见过贺老太太和众人,叙旧寒暄,好不热闹。

在贺家吃了团圆饭,入夜之时,两人又回了姜家。

姜诚祖到江南采买布匹和春茶,已经离京三天了。

姚婷玉刚把苟安哄睡,听下人禀报说大小姐跟姑爷回来了,她大喜过望,来不及披上外袍便迎了出来。

“母亲近来可好?”姜杏含笑行礼。

姚婷玉一下把她抱进怀里,用力拍了拍后背,松开之后拉着她的两手,从上到下地端详,恨不得从头发尖到脚趾头盖,她都仔仔细细检查一遍,确认她的宝贝女儿这段日子没有受苦。

“我很好,你们呢?”姚婷玉目光落在姜杏圆滚滚的肚子上,“孩子可好?什么时候生?”

姜杏撒娇道:“我坐车坐得腰都酸了,咱们回房里坐下说话好吗?”

她挽着母亲回了正房。

贺咫不好耽误母女俩说悄悄话,跟姚婷玉问安之后,先回了两人常住的院子,命人洒扫铺床。

虽然已经到了初春,夜里还有些寒凉,他特意让人烧了会儿地龙,等屋里暖烘烘了,方才停下。

姜杏在母亲房里待到子时前后,母女俩久别重逢,有说不完的话。

要不是吵醒了苟安,他哭哭啼啼闹腾,母女俩保管能说到天亮。

姜杏从母亲房里出来,就见贺咫挑着灯笼等在门口。

“天黑路滑,娘子小心。
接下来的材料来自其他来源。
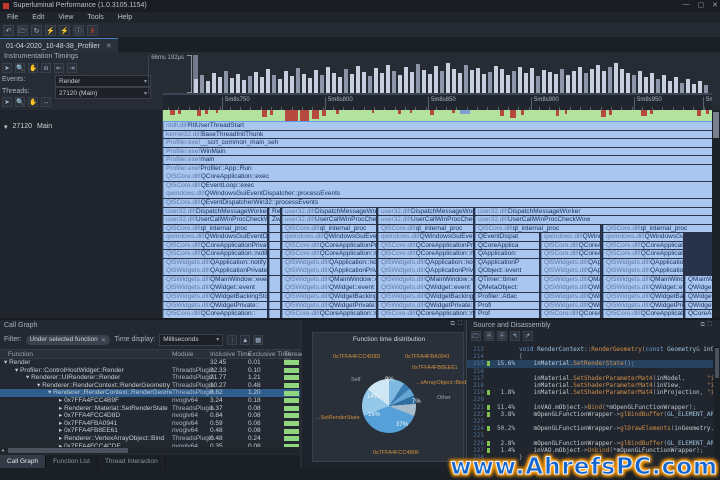 Image resolution: width=720 pixels, height=480 pixels. What do you see at coordinates (246, 340) in the screenshot?
I see `hot-path-icon: ▲` at bounding box center [246, 340].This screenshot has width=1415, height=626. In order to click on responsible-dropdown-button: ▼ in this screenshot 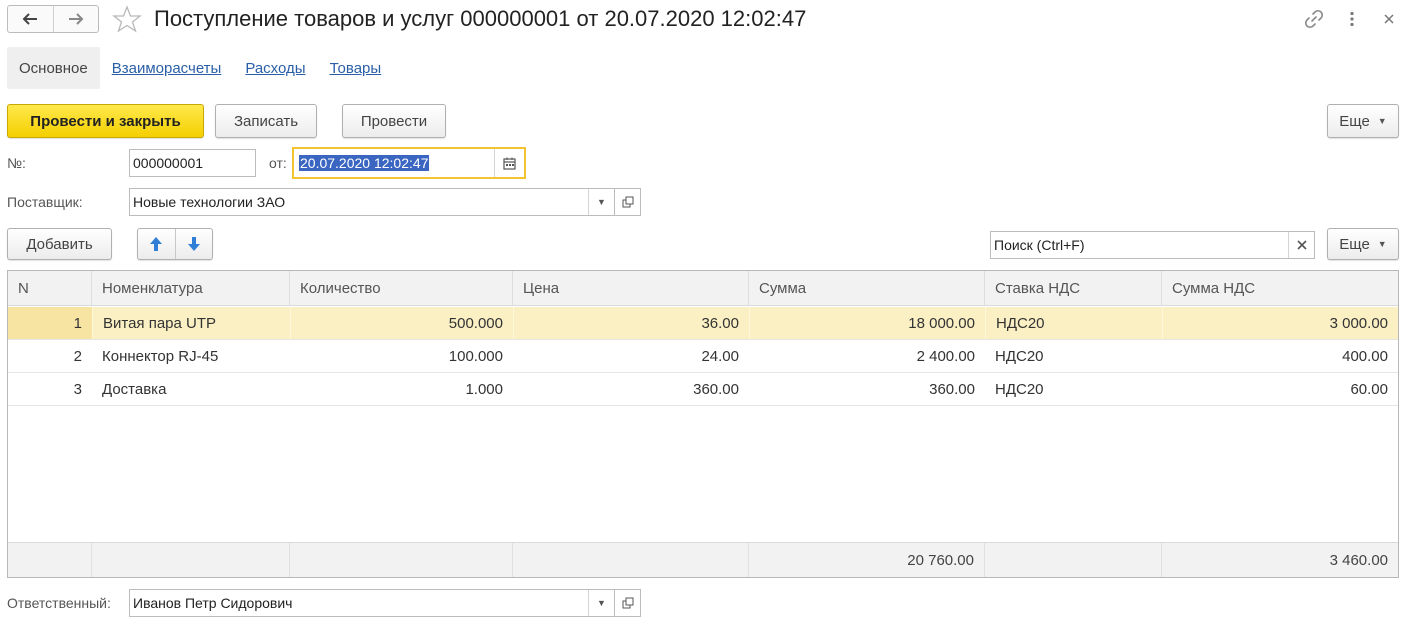, I will do `click(601, 603)`.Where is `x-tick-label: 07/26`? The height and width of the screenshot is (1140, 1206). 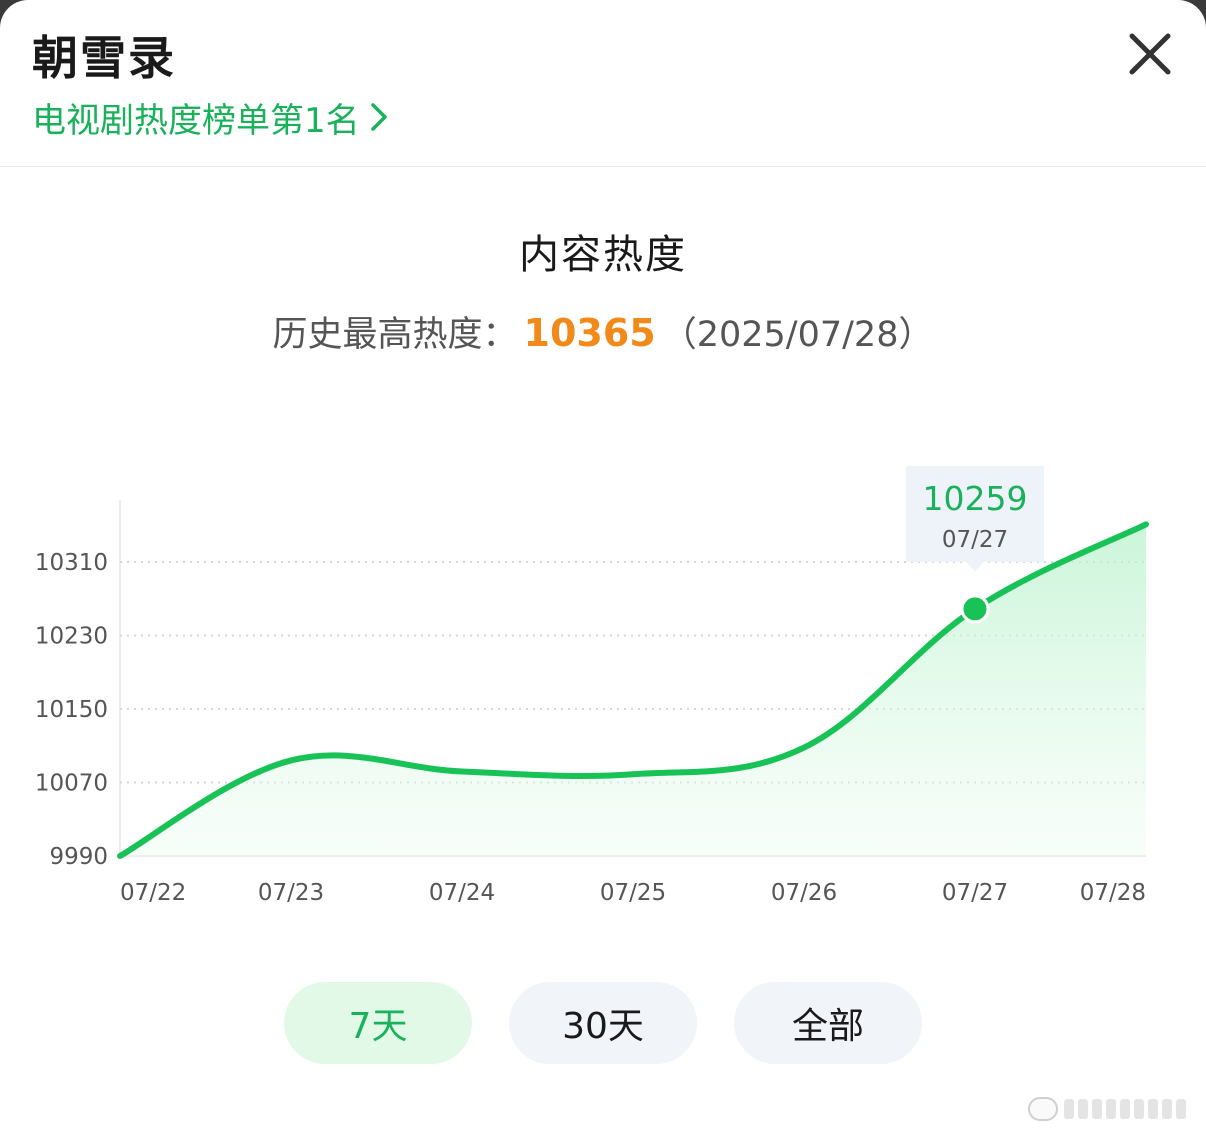
x-tick-label: 07/26 is located at coordinates (804, 893).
”

他左手执灯,右臂一抬,任姜杏挽住。

两人慢悠悠往回走。

姜杏深吸几口气,只觉得心情满足又愉悦。

“重新回到这里,官复原职,重回权利中心,贺大人心情如何?”

她打趣地问。

“心情自然是复杂的,我深知以后的路必将更加艰难,但贺咫为朝廷效力的热忱不减,以后必将鞠躬尽瘁,为万岁爷效忠。”

姜杏皱眉,反应过来他这番话的意思之后,噗嗤一声笑起来。

贺咫神色淡然,“明日见了万岁爷,我就如此说,你看行吗?”

“行,当然行。”姜杏捧着肚子笑弯了腰。

贺咫任她圈着他的腰,抬臂搭在她的肩上。

“等过阵子,咱们就搬到御赐的宅邸去吧。”贺咫提议。

姜杏:“可是我怕住不惯。”

“咱们总不能一直待在岳家。以前只你我二人,倒也无所谓。以后小圆子出生,势必要在自己家的。”

贺咫平常宠着姜杏,住哪里,吃什么,都依着她。

因为她跟父亲重逢不久,希望过一段父母双全承欢膝下的日子。

贺咫便陪着她留在姜家,可他知道,肯定有人在背后议论,说他吃软饭,觊觎岳父的巨额财产。

别人怎么说,他都无所谓,心里坦荡荡,便不惧风雨。

可是小圆子马上要出生了,岳家总归不是自己家,他不想小圆子一出生就遭人非议。

姜杏原还想坚持,当听到他说“小圆子出生,势必要在自己家的”时候,突然就顿悟了。

她点头说好,“明天我就派人过去收拾,回头测算个良辰吉日,我们搬到新家去。”

两人意见出奇地一致,这让贺咫始料未及。

哪怕孩子尚未出生,父母已然给够了尊重和体面。

两人回到房里,洗去一路风尘,入榻安眠休息自不用提。

第二日,贺咫入宫见到了赵楹。

因刚回京,尚未在吏部办理调任手续,贺咫是避开上朝的时间,在乾坤殿后边的寝殿,见到赵楹的。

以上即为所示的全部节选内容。